Düşman birçok alana asker indiremedi. Doğrudur, bazı alanlara indirdi ama onu da 5-6 gün sonra yapabildi ve şu an oralarda tıkanmış durumdalar. Mesela Kurojahro’ya indirdiği askerler çok zor durumda kaldı. Düşman Şeladîzê’den, karadan o askerlerini kurtarmaya gitti. Yine de çok büyük kayıplar verdiler. Çok büyük bir savaş veriliyor. Düşman uçaklarla, helikopterlerle, obüslerle, her türlü silahla havadan ve karadan saldırıya geçti. Bakur’dan da karadan geldiler. Bu şekilde arkadaşları şoka uğratıp yaşanacak karmaşadan faydalanmak istediler. Ama kahraman arkadaşlarımız büyük bir irade ve cesaretle bu saldırılara cevap vererek düşmanı yenilgiye uğrattı. 15 günü geride bıraktığımız bu savaşta Kürdistan özgürlük gerillası büyük bir başarı göstermiştir.

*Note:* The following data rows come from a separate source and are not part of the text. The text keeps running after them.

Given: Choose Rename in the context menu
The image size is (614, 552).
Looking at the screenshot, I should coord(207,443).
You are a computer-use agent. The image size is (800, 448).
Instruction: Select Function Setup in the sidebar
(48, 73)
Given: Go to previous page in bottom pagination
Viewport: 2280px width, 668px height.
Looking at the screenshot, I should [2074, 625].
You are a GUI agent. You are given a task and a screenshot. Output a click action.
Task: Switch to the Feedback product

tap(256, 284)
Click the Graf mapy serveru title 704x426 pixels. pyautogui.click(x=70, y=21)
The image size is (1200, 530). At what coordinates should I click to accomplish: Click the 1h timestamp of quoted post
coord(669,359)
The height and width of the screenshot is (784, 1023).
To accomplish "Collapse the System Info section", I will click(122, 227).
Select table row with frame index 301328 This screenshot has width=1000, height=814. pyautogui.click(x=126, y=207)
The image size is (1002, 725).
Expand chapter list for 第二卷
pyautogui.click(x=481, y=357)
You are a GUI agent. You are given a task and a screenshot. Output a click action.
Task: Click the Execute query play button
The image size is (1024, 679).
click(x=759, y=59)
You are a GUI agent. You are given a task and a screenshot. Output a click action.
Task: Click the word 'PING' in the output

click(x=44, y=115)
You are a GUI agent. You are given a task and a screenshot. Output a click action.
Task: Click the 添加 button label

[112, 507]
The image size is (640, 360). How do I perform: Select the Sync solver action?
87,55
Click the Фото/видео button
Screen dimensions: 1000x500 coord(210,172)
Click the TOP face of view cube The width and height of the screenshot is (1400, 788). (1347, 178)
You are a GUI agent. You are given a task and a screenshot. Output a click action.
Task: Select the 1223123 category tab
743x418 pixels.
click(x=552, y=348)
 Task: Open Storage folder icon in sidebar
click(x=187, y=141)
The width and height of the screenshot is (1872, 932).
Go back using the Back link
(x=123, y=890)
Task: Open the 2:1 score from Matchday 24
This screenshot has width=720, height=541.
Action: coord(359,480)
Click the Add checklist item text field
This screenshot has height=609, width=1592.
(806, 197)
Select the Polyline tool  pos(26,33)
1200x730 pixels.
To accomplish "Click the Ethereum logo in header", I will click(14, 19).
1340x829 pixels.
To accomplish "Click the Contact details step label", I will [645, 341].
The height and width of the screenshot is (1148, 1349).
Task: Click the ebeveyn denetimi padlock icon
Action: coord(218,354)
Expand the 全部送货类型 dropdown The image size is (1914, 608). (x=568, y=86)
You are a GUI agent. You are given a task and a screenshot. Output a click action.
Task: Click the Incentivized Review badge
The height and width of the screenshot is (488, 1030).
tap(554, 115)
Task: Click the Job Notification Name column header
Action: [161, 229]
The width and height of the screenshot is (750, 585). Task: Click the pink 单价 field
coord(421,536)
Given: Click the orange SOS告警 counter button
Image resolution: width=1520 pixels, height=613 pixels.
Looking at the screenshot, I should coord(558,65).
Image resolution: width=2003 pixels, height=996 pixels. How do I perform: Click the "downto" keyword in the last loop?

Bundan dolayı sizin aracılığınızla Zap ve Avaşîn eyaletindeki fedaileri canı gönülden selamlıyorum, direnişlerinden dolayı hepsini tebrik ediyorum. Halkımızın da bu kahramanları kutlaması lazım. Çünkü büyük bir tehlikenin önünü aldılar ve düşmanın sonuç almasına engel oldular. Bu direnişte kahramanca direnerek yaşamını yitiren bütün şehitlerimizi de saygı ile anıyorum, bir kez daha söz veriyoruz kanları yerde kalmayacak. Anılarını yaşatacağız ve intikamlarını alacağız. Zap alanını direniş, zafer kalesi yapacağız. Arkadaşlarımızın verdiği rakamlara göre ve takip ettiğimiz kadarıyla 300 civarında kayıpları var. Belli ki Erdoğan ve Bahçeli yüzlerce, binlerce askerin ölümünü göze almış durumda. Mesela askerleri indirmek istiyor ama indiremiyorlar, helikopter geri dönüyor. 1.5-2 saat sonra tekrar askerleri indirmeye çalışıyorlar, arkadaşlar yine müdahale edip izin vermiyor. Askerler üslerine de dönemedikleri için ortalıkta bırakılıyorlar. Yani askerlere ya ölün, ya yerleşin diyorlar. Geri dönüşleri yok. Uluslararası güçlerden destek alan, son teknolojik silahlarla saldıran bir düşmana karşı çok büyük bir savaş veriyoruz. Bu kolay birşey değil, elbette kayıplarımız var. Önümüzdeki süreçte şehit düşen diğer arkadaşlarımızın da kimlik bilgilerini paylaşacağız. Nerede kimyasal kullandıysa oradaki halk kaçmak zorunda kaldı. Asker de orada kalmadı. Ama şu an kimyasal silah da düşman için çare değil. Şüphesiz buna karşı durmamız lazım, bu insani bir şey değil, fakat bugün düşmana karşı özgürlük gerillasında bir performans ortaya çıkmış durumda. Bir düzeye ulaşıldı. Bu, bütün Kürtler için onurdur. Kendisini NATO’nun 2. en büyük ordusu olarak gören bir orduya karşı böyle bir direniş sergilemek sıradan bir şey değil.”